The brms package offers the most versatility for modeling data, and can accommodate a whole family of different distributions. It even allows you to define your own functions and estimate parameters on those, and has a framework for hypothesis comparison of different effects with Bayes Factors. We’ve found this package is able to more accurately estimate parameters on methylation data than other packages.

For example in Alan’s 2017 oyster exposure experiment: methylation data is binomially distributed (e.g., read counts for methylated or unmethylated) and in our case, we wanted to make sure to account for the random effect of tank in the experiment (see results). For some loci, we found with preliminary analyses that some approaches to generalized linear modeling failed to converge (when parameters were estimated via restricted maximum likelihood as implemented in lme4, or when the posterior distributions of the parameters were estimated via MCMC with Gibbs sampling as implemented in MCMCglmm). We traced this issue of convergence to loci in which all individuals within a treatment combination had 100% or 0% methylation, and with diverse levels of methylation in other treatments, making them biologically interesting and desirable to model correctly. As pointed out by Burkner, the approaches used by MCMCglmm can be slow to converge in high-dimensional models with correlated parameters and may depend on conjugate priors. We therefore took a robust approach to analyzing methylation data with Bayesian Regression Models (BRMs) in which the sampling on the posterior distributions on the parameters was accomplished with the No-U-Turn-Sampler (NUTS). This algorithm converges much more quickly for high-dimensional models regardless of whether the priors are conjugate or not.

How to write about mixed models

• We had a lab professional development discussion on this

• What to write in a paper? Check out Zuur and LME Tutorial for examples.

Frequently asked questions

• How do you know you want to model an explanatory variable as fixed or random? If the levels of your explanatory variable represent a subset of an entire population of levels of that variable, then this should be modeled as random.

  • For more information see lme4 paper page 6.

• Do your random effects or subjects appear to vary in the slopes AND intercepts relationships?
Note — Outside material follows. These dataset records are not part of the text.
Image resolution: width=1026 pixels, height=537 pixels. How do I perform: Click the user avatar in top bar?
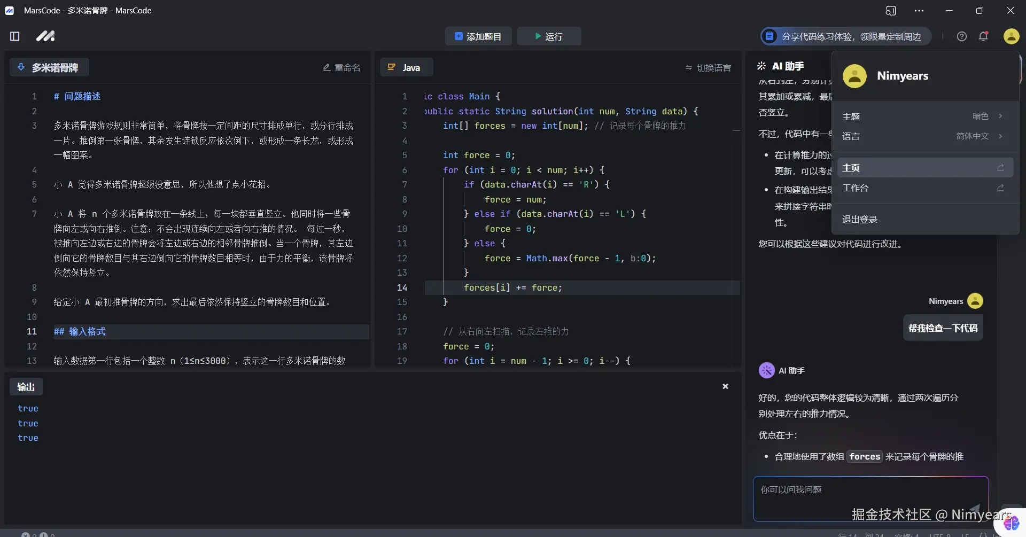click(x=1011, y=36)
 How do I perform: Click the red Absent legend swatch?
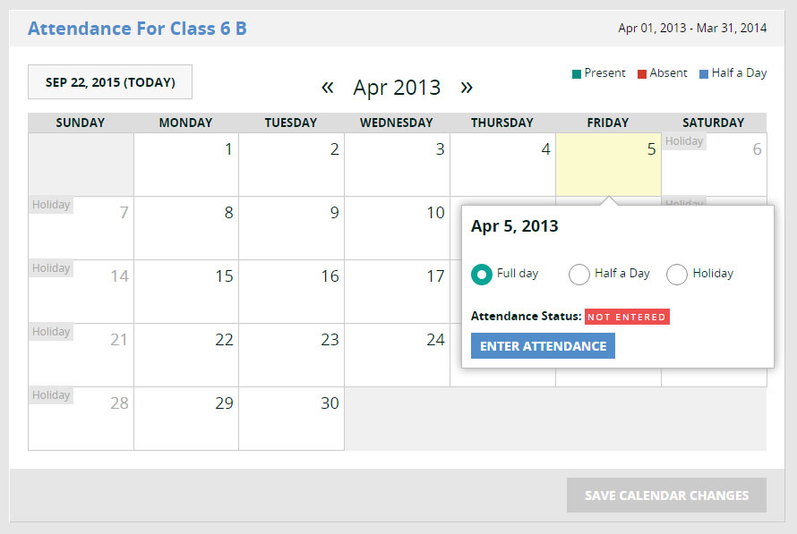coord(642,74)
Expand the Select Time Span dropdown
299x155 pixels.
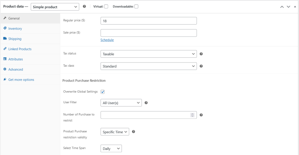tap(111, 149)
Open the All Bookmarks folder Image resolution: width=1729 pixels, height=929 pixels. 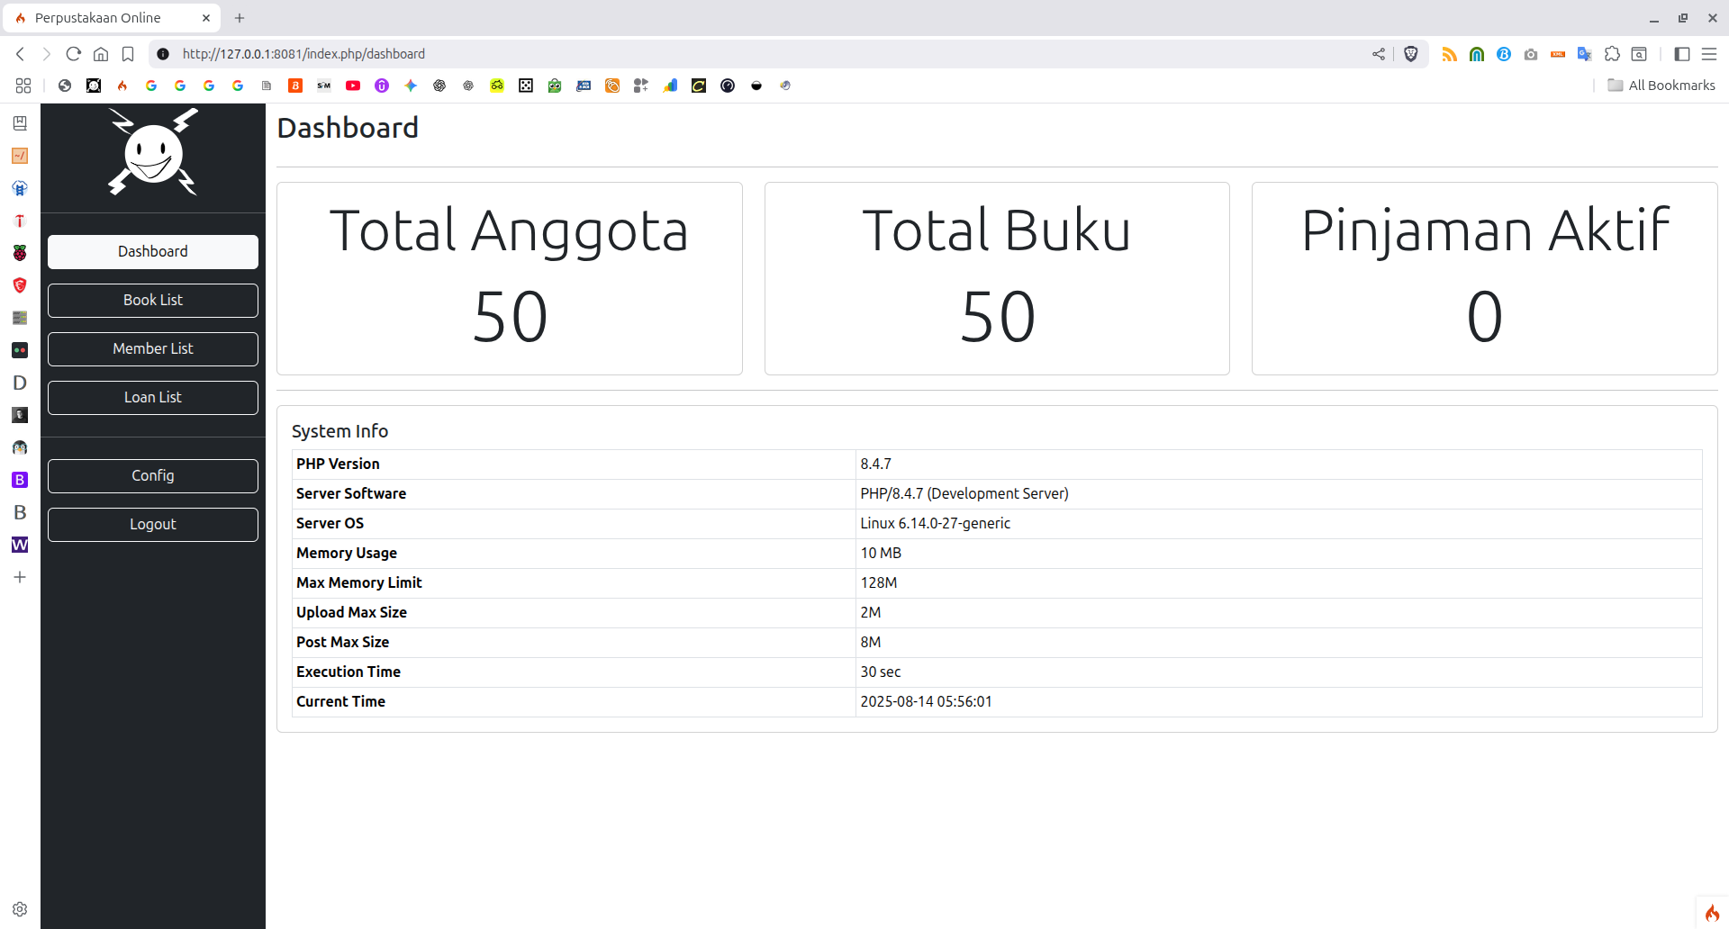click(1661, 86)
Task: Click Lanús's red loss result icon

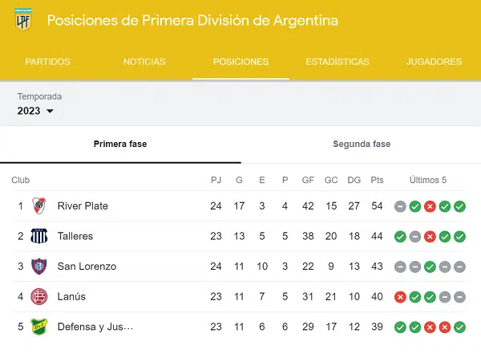Action: [x=400, y=297]
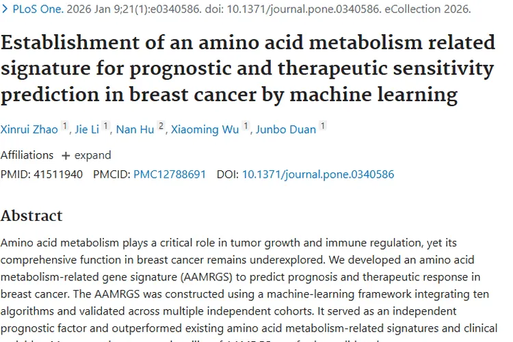Image resolution: width=513 pixels, height=342 pixels.
Task: Click the Abstract section heading
Action: pos(31,215)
Use data visualization to explore the linear relationship across levels of the random explanatory variable(s). An example is shown in lme4 paper page 4. If so, this suggests a model with random slopes and intercepts.

• What are the dimensions of linear models (e.g. p, q, n, etc.)? See lme4 paper page 8

• What does \(X^TX\) do? This is a common approach seen in statistics. (WILL ADD MORE)

• What is REML? See section 5.6 of Zuur for a great explanation.